La Reconstruction à Mortain

Mortain, 70 ans après …

L’après-midi de la journée mortainaise fut consacré à une visite dans les rues de Mortain sous le prisme de la Reconstruction. Placée sous la double voix du témoin (René Langlois) et de l’historien (David Lemoussu), elle débuta place des Arcades, lieu et place symbolique de la Reconstruction.
Nous avons ensuite emprunté la rue Saint-Guillaume pour atteindre la rue de la Boucherie et la rue de la Trigalle, autour desquelles s’articulait l’ancien quartier du Tripot, disparu sous les obus. Remontant le haut de la rue du Bassin et rejoignant la Grande rue, nous fîmes une halte devant l’ancienne place du Marché, invisible de nos jours, qui commençait au niveau de la bijouterie actuelle.

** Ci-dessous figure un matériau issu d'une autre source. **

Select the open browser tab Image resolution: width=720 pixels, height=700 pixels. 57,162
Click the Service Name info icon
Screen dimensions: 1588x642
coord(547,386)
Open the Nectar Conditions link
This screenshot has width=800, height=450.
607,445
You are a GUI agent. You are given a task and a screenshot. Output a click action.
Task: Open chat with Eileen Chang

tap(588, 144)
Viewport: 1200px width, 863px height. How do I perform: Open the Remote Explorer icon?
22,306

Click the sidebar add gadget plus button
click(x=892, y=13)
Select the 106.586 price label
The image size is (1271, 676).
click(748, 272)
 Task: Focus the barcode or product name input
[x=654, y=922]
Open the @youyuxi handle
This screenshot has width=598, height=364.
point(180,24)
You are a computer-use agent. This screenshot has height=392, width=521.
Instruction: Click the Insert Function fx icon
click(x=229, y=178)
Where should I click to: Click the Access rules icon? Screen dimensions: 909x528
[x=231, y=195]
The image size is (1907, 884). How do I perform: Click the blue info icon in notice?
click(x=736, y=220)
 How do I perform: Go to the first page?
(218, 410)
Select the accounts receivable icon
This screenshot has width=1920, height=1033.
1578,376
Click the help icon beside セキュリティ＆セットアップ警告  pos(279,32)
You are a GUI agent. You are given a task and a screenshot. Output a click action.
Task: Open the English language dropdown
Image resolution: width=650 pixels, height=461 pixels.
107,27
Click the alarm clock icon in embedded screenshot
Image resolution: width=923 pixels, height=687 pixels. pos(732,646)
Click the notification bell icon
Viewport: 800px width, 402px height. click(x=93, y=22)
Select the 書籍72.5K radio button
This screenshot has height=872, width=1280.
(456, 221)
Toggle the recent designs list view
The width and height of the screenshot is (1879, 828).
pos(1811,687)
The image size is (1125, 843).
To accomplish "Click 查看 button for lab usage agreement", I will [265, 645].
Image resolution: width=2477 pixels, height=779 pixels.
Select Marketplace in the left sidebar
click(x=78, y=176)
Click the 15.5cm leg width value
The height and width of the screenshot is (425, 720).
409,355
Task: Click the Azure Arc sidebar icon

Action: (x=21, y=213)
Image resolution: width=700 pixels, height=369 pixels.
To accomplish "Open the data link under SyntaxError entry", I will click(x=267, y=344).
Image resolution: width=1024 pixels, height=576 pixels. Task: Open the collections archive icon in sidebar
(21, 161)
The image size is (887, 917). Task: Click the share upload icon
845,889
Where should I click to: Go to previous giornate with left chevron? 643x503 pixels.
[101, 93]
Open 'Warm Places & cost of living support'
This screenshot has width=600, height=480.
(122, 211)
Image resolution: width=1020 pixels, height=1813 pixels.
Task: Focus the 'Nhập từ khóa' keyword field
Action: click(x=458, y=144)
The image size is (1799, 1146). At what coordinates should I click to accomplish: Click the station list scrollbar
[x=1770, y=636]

Quelques dizaines de mètres plus loin, nous avons observé une réalisation concrète de la Reconstruction, le square de la piscine, décidé pour rompre la perspective immobilière et offrir un panorama vers la vallée de la Cance.
Par la rue du Couvent, nous avons atteint la place du Jumelage, autre symbolique de la Reconstruction, puis la rue Perregaux (du nom de cette ville algérienne qui avec le XIIe arrondissement de Paris, avait parrainé Mortain au lendemain de la guerre) et pour finir, nous avons rejoint la rue du Rocher où nous avons exposé quelques canons de l’architecture de la reconstruction.
De la rue du Rocher, nous avons atteint la rue de la XXXe division américaine par la ruelle du Rocher, probablement une des plus anciennes voies de communication de la ville servant jadis à relier les deux paroisses de Mortain et du Rocher.
La rue de la XXXe division américaine (anciennement rue de Ger puis rue de Flers) nous a offert plusieurs éléments intéressant notre démarche : l’actuel lycée datant de 1972 mais dont l’emplacement avait servi à l’érection d’un groupe scolaire primaire au milieu des années 1950, l’actuel hôpital Gilles Buisson, ancien emplacement de l’église paroissiale du Rocher et du prieuré du même nom et enfin l’actuelle résidence du chanoine Blouet.
Descendant la rue des Fontaines et retrouvant la place du Jumelage, nous avons emprunté la rue des Prêtres où se situait le collège de jadis.
Nous avons terminé notre visite dans la collégiale, miraculeusement sauvée des bombardements, gardant malgré tout le stigmate d’un obus dans le déambulatoire.

David Lemoussu

[1] En préambule à ce compte rendu, nous tenons à remercier très chaleureusement Monsieur René Langlois, dont les conseils et les souvenirs nous ont été très précieux pour mener à bien ce travail de recherche.